Rob Bensinger comments on Ngo and Yudkowsky on AI capability gains

Rob Bensinger Nov 21, 2021, 12:20 AM
LW: 5 AF: 3
AF
You obviously can do whatever you want, but I find myself confused at this idea being discarded. Like, it sounds exactly like the antidote to so much confusion around these discussions and your position, such that if that was clarified, more people could contribute helpfully to the discussion, and either come to your side or point out non-trivial issues with your perspective. Which sounds really valuable for both you and the field!
I’ma guess that Eliezer thinks there’s a long list of sequences he could write meeting these conditions, each on a different topic.
- adamShimi Nov 21, 2021, 12:27 AM
  LW: 4 AF: 3
  AF Parent
  Good point, I hadn’t thought about that one.
  Still, I have to admit that my first reaction is that this particular sequence seems quite uniquely in a position to increase the quality of the debate and of alignment research singlehandedly. Of course, maybe I only feel that way because it’s the only one of the long list that I know of. ^^
  (Another possibility I just thought of is that maybe this subsequence requires a lot of new preliminary subsequences, such that the work is far larger than you could expect from reading the words “a subsequence”. Still sounds like it would be really valuable though.
  - Richard_Ngo Nov 21, 2021, 12:43 AM
    LW: 6 AF: 3
    AF Parent
    I don’t expect such a sequence to be particularly useful, compared with focusing on more object-level arguments. Eliezer says that the largest mistake he made in writing his original sequences was that he “didn’t realize that the big problem in learning this valuable way of thinking was figuring out how to practice it, not knowing the theory”. Better, I expect, to correct the specific mistakes alignment researchers are currently making, until people have enough data points to generalise better.
    - adamShimi Nov 21, 2021, 1:07 AM
      LW: 7 AF: 5
      AF Parent
      I’m honestly confused by this answer.
      Do you actually think that Yudkowsky having to correct everyone’s object-level mistakes all the time is strictly more productive and will lead faster to the meat of the deconfusion than trying to state the underlying form of the argument and theory, and then adapting it to the object-level arguments and comments?
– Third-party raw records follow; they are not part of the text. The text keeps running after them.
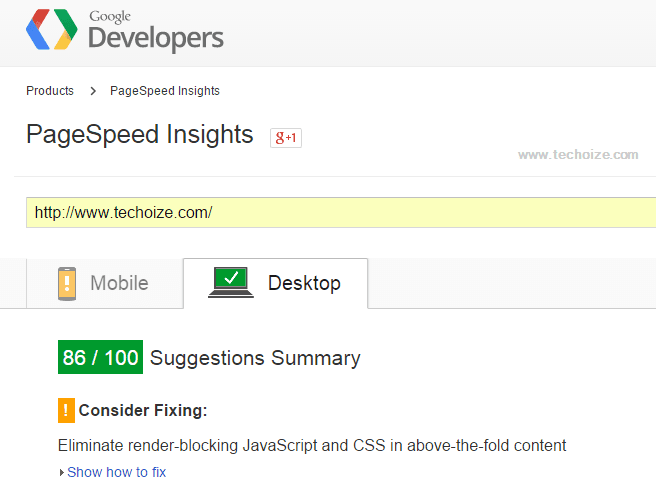
Task: Click the green laptop checkmark icon
Action: 231,282
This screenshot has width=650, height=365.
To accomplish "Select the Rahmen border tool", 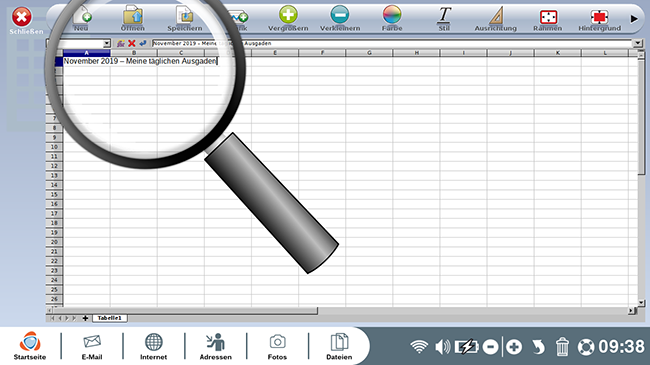I will 548,17.
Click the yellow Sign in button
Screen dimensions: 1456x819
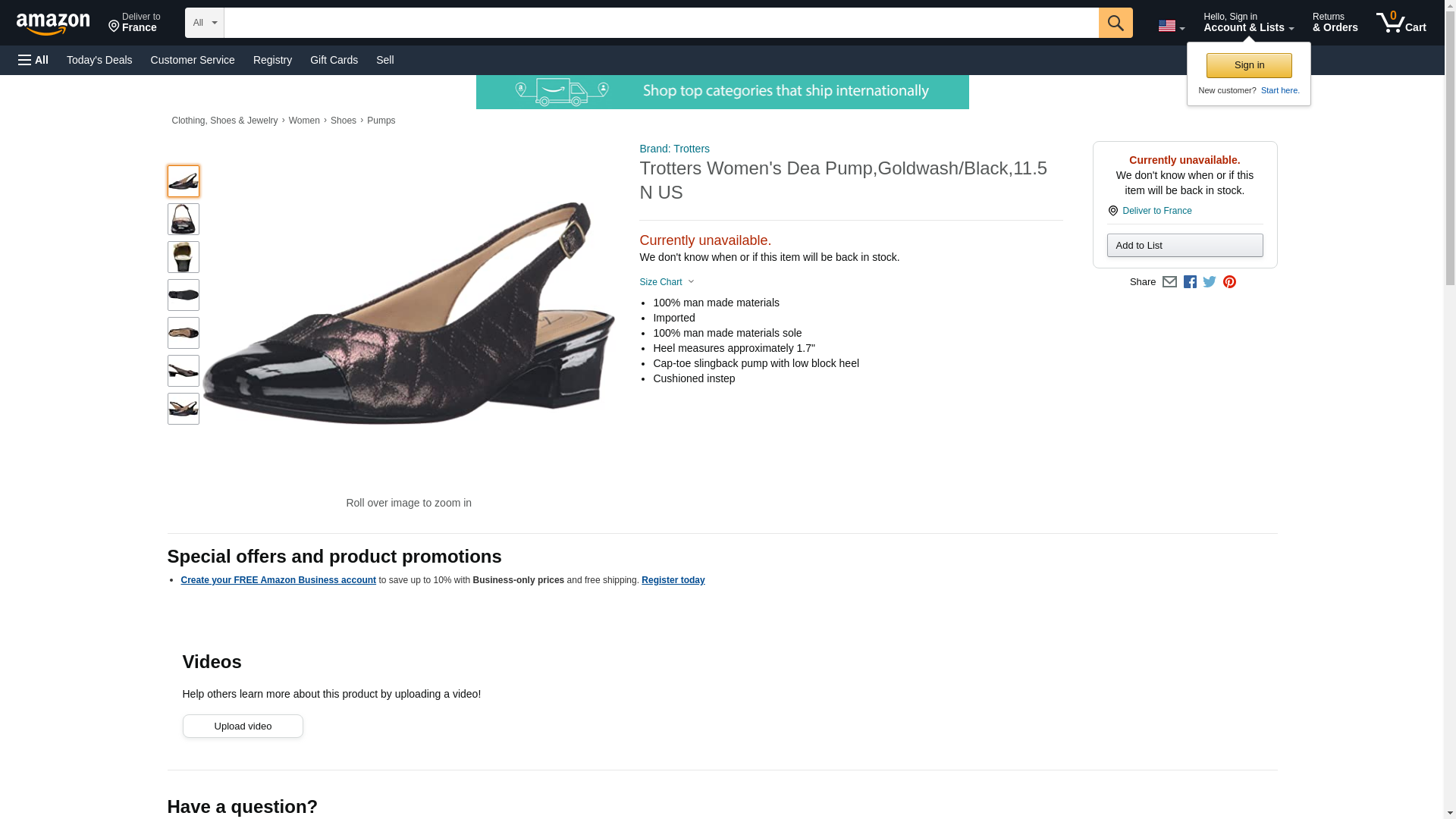(x=1249, y=65)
      I have trouble understanding this, because for me the outcome of the first one is that no one gets it, he has to repeat himself all the time without making the debate progress, and this is one more giant hurdle for anyone trying to get into alignment and understand his position. It’s unclear whether the alternative would solve all these problems (as you quote from the preface of the Sequences, learning the theory is often easier and less useful than practicing), but it still sounds like a powerful accelerator.
      There is no dichotomy of “theory or practice”, we probably need both here. And based on my own experience reading the discussion posts and the discussions I’ve seen around these posts, the object-level refutations have not been particularly useful forms of practice, even if they’re better than nothing.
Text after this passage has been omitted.